Your reply should contain every record, restated word for word.

Data shown ->
---
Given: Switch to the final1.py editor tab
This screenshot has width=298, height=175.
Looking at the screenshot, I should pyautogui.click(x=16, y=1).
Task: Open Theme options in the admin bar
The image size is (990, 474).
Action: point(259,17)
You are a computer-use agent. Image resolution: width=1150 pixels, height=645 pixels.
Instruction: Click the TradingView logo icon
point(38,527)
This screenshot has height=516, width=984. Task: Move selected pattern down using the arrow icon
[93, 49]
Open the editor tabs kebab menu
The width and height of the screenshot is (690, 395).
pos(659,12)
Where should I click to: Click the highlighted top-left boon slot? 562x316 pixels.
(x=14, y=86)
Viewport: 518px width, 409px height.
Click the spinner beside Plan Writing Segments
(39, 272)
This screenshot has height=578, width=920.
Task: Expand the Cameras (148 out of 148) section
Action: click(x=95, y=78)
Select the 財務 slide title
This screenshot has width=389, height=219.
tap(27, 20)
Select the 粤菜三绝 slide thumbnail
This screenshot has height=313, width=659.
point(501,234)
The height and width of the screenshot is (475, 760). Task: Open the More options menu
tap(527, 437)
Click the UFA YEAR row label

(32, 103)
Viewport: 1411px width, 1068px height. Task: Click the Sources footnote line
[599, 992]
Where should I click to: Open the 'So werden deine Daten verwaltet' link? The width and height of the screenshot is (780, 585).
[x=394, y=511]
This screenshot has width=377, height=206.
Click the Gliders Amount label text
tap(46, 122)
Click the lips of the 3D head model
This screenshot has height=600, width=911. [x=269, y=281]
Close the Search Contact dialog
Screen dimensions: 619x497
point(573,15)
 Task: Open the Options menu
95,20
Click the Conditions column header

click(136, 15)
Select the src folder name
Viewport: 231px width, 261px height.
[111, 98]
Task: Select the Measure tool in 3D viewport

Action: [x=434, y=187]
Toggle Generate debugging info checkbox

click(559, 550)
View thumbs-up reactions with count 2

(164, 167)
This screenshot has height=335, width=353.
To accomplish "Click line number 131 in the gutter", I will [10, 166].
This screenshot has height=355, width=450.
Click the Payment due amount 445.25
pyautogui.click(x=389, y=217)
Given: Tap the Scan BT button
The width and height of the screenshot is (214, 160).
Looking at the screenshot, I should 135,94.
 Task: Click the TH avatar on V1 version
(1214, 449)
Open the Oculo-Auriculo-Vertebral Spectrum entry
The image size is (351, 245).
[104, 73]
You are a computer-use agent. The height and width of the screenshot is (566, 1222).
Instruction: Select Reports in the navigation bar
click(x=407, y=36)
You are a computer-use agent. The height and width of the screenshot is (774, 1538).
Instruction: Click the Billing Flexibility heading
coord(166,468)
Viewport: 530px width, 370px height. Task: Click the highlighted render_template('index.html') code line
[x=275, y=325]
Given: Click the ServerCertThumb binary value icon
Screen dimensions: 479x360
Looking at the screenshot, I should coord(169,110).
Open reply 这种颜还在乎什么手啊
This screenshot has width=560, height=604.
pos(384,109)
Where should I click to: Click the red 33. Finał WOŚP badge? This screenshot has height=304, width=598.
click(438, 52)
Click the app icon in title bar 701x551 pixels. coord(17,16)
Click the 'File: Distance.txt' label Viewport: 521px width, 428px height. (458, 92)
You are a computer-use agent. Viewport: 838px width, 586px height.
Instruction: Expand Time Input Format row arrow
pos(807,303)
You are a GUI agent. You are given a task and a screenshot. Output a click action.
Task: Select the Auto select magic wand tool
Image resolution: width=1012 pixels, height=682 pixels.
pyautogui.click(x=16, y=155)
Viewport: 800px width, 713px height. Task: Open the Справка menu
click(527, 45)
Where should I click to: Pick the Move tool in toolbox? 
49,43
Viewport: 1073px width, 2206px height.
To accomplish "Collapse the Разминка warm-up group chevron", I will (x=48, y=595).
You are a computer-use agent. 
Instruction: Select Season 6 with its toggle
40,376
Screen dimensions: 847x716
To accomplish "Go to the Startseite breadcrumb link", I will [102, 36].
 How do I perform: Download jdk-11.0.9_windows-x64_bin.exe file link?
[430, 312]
---
Exercise output ->
Given: Switch to the final1.py editor tab
This screenshot has width=298, height=175.
Looking at the screenshot, I should pyautogui.click(x=16, y=1).
Task: Open Theme options in the admin bar
The image size is (990, 474).
Action: point(259,17)
You are a computer-use agent. Image resolution: width=1150 pixels, height=645 pixels.
Instruction: Click the TradingView logo icon
point(38,527)
This screenshot has height=516, width=984. Task: Move selected pattern down using the arrow icon
[93, 49]
Open the editor tabs kebab menu
The width and height of the screenshot is (690, 395).
pos(659,12)
Where should I click to: Click the highlighted top-left boon slot? 562x316 pixels.
(x=14, y=86)
Viewport: 518px width, 409px height.
Click the spinner beside Plan Writing Segments
(39, 272)
This screenshot has height=578, width=920.
Task: Expand the Cameras (148 out of 148) section
Action: click(x=95, y=78)
Select the 財務 slide title
This screenshot has width=389, height=219.
tap(27, 20)
Select the 粤菜三绝 slide thumbnail
This screenshot has height=313, width=659.
point(501,234)
The height and width of the screenshot is (475, 760). Task: Open the More options menu
tap(527, 437)
Click the UFA YEAR row label

(32, 103)
Viewport: 1411px width, 1068px height. Task: Click the Sources footnote line
[599, 992]
Where should I click to: Open the 'So werden deine Daten verwaltet' link? The width and height of the screenshot is (780, 585).
[x=394, y=511]
This screenshot has width=377, height=206.
Click the Gliders Amount label text
tap(46, 122)
Click the lips of the 3D head model
This screenshot has height=600, width=911. [x=269, y=281]
Close the Search Contact dialog
Screen dimensions: 619x497
point(573,15)
 Task: Open the Options menu
95,20
Click the Conditions column header

click(136, 15)
Select the src folder name
Viewport: 231px width, 261px height.
[111, 98]
Task: Select the Measure tool in 3D viewport

Action: [x=434, y=187]
Toggle Generate debugging info checkbox

click(559, 550)
View thumbs-up reactions with count 2

(164, 167)
This screenshot has height=335, width=353.
To accomplish "Click line number 131 in the gutter", I will [10, 166].
This screenshot has height=355, width=450.
Click the Payment due amount 445.25
pyautogui.click(x=389, y=217)
Given: Tap the Scan BT button
The width and height of the screenshot is (214, 160).
Looking at the screenshot, I should 135,94.
 Task: Click the TH avatar on V1 version
(1214, 449)
Open the Oculo-Auriculo-Vertebral Spectrum entry
The image size is (351, 245).
[104, 73]
You are a computer-use agent. The height and width of the screenshot is (566, 1222).
Instruction: Select Reports in the navigation bar
click(x=407, y=36)
You are a computer-use agent. The height and width of the screenshot is (774, 1538).
Instruction: Click the Billing Flexibility heading
coord(166,468)
Viewport: 530px width, 370px height. Task: Click the highlighted render_template('index.html') code line
[x=275, y=325]
Given: Click the ServerCertThumb binary value icon
Screen dimensions: 479x360
Looking at the screenshot, I should coord(169,110).
Open reply 这种颜还在乎什么手啊
This screenshot has width=560, height=604.
pos(384,109)
Where should I click to: Click the red 33. Finał WOŚP badge? This screenshot has height=304, width=598.
click(438, 52)
Click the app icon in title bar 701x551 pixels. coord(17,16)
Click the 'File: Distance.txt' label Viewport: 521px width, 428px height. (458, 92)
You are a computer-use agent. Viewport: 838px width, 586px height.
Instruction: Expand Time Input Format row arrow
pos(807,303)
You are a GUI agent. You are given a task and a screenshot. Output a click action.
Task: Select the Auto select magic wand tool
Image resolution: width=1012 pixels, height=682 pixels.
pyautogui.click(x=16, y=155)
Viewport: 800px width, 713px height. Task: Open the Справка menu
click(527, 45)
Where should I click to: Pick the Move tool in toolbox? 
49,43
Viewport: 1073px width, 2206px height.
To accomplish "Collapse the Разминка warm-up group chevron", I will (x=48, y=595).
You are a computer-use agent. 
Instruction: Select Season 6 with its toggle
40,376
Screen dimensions: 847x716
To accomplish "Go to the Startseite breadcrumb link", I will [102, 36].
 How do I perform: Download jdk-11.0.9_windows-x64_bin.exe file link?
[430, 312]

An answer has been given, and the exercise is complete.